‘Se a ciência estiver no rumo certo, mais valerá floresta em pé do que em forma de carvão’, diz professor da Ufam
Por Rômulo Araújo
Do PPGSCA
Enquanto a região amazônica registra em agosto recorde de focos de incêndio nos últimos nove anos e o governo proíbe queimadas no Brasil, exceto para agricultura fora da Amazônia Legal, os debates em torno do tema ascendem. “Se as ciências estiverem no rumo certo, mais valerá a floresta em pé do que no chão em forma de carvão”, diz o professor do Programa de Pós-Graduacão em Sociedade e Cultura na Amazônia, da Universidade Federal do Amazonas (Ufam), Glaucio Matos, autor de pesquisa que trata do uso do fogo na região como prática cultural de povos que habitam a Amazônia há séculos. “Essa discussão ambiental e as providências a serem tomadas mexem com as populações tradicionais”, complementa.

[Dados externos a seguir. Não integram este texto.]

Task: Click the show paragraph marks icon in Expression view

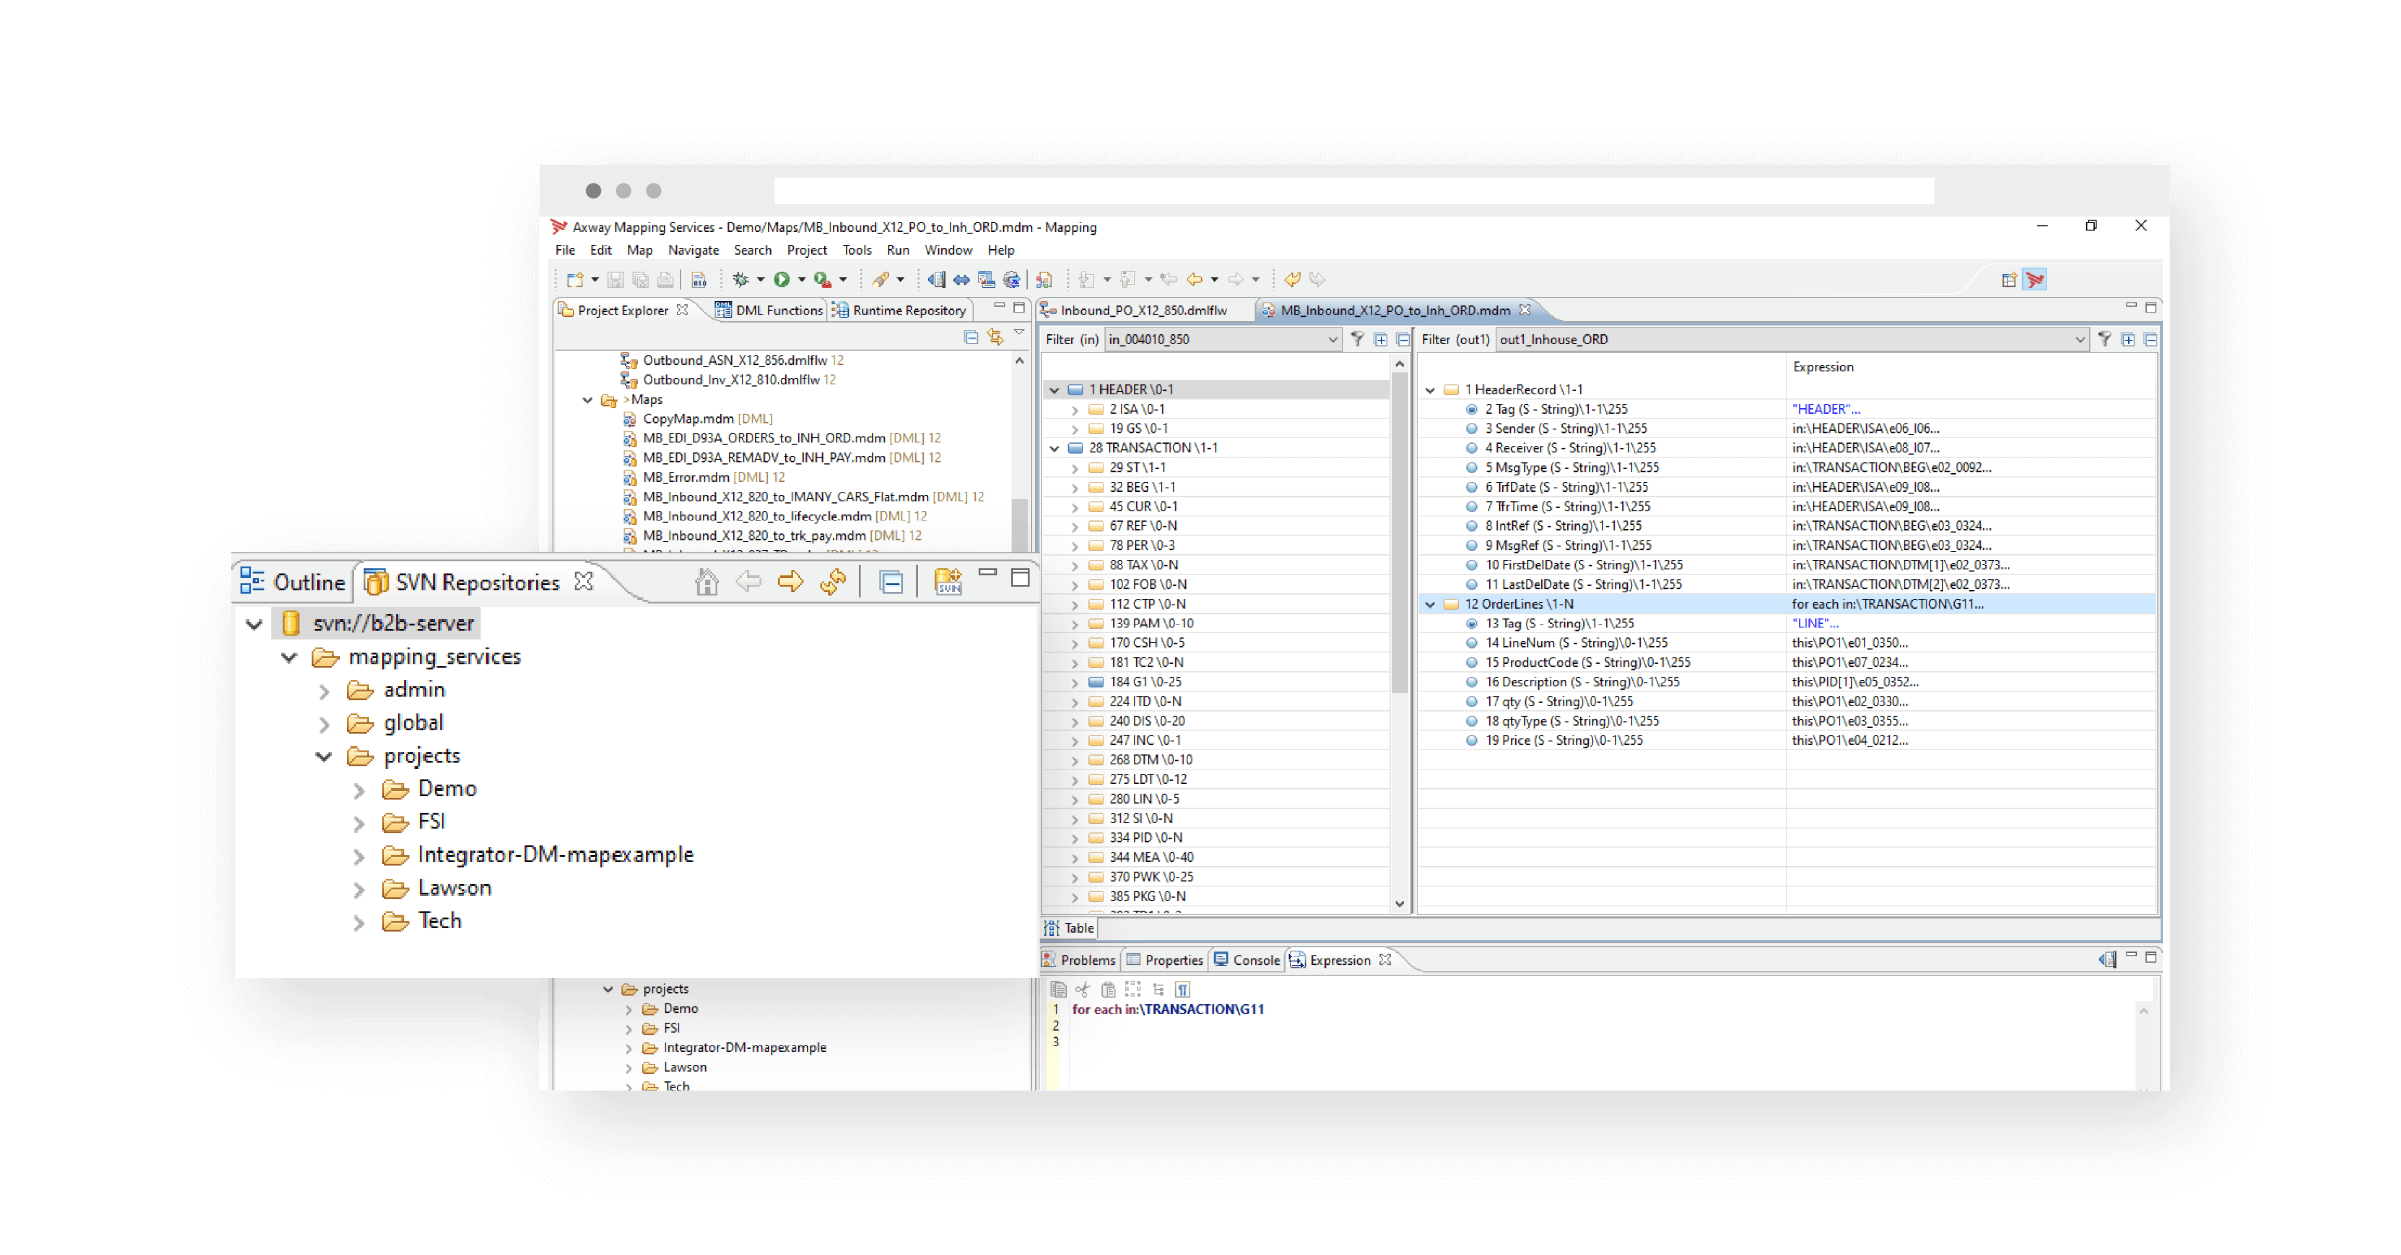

“É bom entendermos que dada às peculiaridades da região, geográfica e culturalmente absolvida pelos grupos indígenas, o amazônida se apropria do fogo para limpeza da terra, a fertilização do solo e para o controle da natureza. Esse elemento natural é importante no modo de vida dos moradores da região e isso deve ser entendido. Então, no momento que os mecanismos de controle, que foram aparentemente enfraquecidos e os focos de fogo têm aumentado, devem levar em consideração o modo de vida do amazônida, que se apropria do fogo não como um mecanismo de destruição, mas de trabalho”, recomenda o pesquisador.
Autor do livro “Ethos e figurações na hinterlândia amazônica”, Matos explica que o fogo na região deve ser compreendido sob os aspectos cultural e civilizacional. “Do ponto de vista cultural, devemos compreender como as populações amazônicas se apropriam dele e, em uma discussão mais ampla, do ponto de vista civilizacional, o momento é bem oportuno para nós entendermos como as nações estão preocupadas com o fogo na região amazônica, devido à importância que a floresta assume para as relações ecológicas que não se limitam ao território brasileiro. Tal entendimento tem colocado a região amazônica no palco da discussão internacional”, observa o docente, que há 28 anos leciona na Ufam.
Há quase um mês na mídia, agravado pelo aumento das queimadas na região e por controversos anúncios e decisões por parte do poder executivo federal, a Amazônia entrou na pauta de discussões global e, para Gláucio, o país precisa estar atento a essas discussões que tratam para além da agenda ambiental, mas também de questões políticas, sociais e econômicas, enquanto o mundo aguarda providências.
“O Brasil não tem uma autonomia relativa para dizer o que vai fazer e o que quer fazer com a floresta, sem dar atenção as pressões internacionais que estão ocorrendo. A primeira pressão que surge é a econômica e essa barreira assusta, em um país capitalista, empresários e governantes. Então, falar de fogo e você ter barreiras econômicas como a importação da carne, por exemplo, vai mexendo com a economia do país”, avalia o pesquisador, que também coordena o Grupo de Pesquisa Processos Civilizadores na Pan-Amazônia/GPPCPAN, vinculado ao Conselho Nacional de Desenvolvimento Científico e Tecnológico (CNPq), com mais de 20 integrantes.
Além da questão do fogo na região, o professor destaca em tom de alerta sobre os recursos hídricos. “Com relação ao uso da água, estamos muito aquém, ainda estamos nos civilizando. Ainda não sentimos o efeito coercitivo da escassez da água. Temos que levar em consideração que quem está na abundância da água, desencadeia um comportamento diferente de quem está na escassez. A água é um recurso finito e precisamos, não só na região amazônica, nos civilizarmos com relação ao tratamento e uso da mesma. Pelo que tudo indica, esse é um desafio no curso do processo civilizador, isto é, a compreensão da finitude dos recursos naturais, entre eles água e floresta e as consequências para vidas humanas e não humanas”, pondera Matos.
Por fim, e em síntese, Gláucio considera que a preocupação com a queima da floresta é resultado de um longo processo de aprendizagem que não iniciou no Brasil, nem na Floresta Amazônica, mas nos países, principalmente, europeus. “Temos que entender um ponto importante que serve para todas as civilizações, qual seja o nível que estejam, independente se a floresta vai ser queimada, derrubada e desertificada, isso não importa para a natureza, ela segue seu rumo, sem pedir licença. Portanto, o problema não é para a natureza, é para nós seres humanos, pois esquecemos que somos natureza também”, finaliza o estudioso da teoria processual e figuracional do sociólogo alemão Norbert Elias e de sua aplicação prática no entendimento dos processos sociais.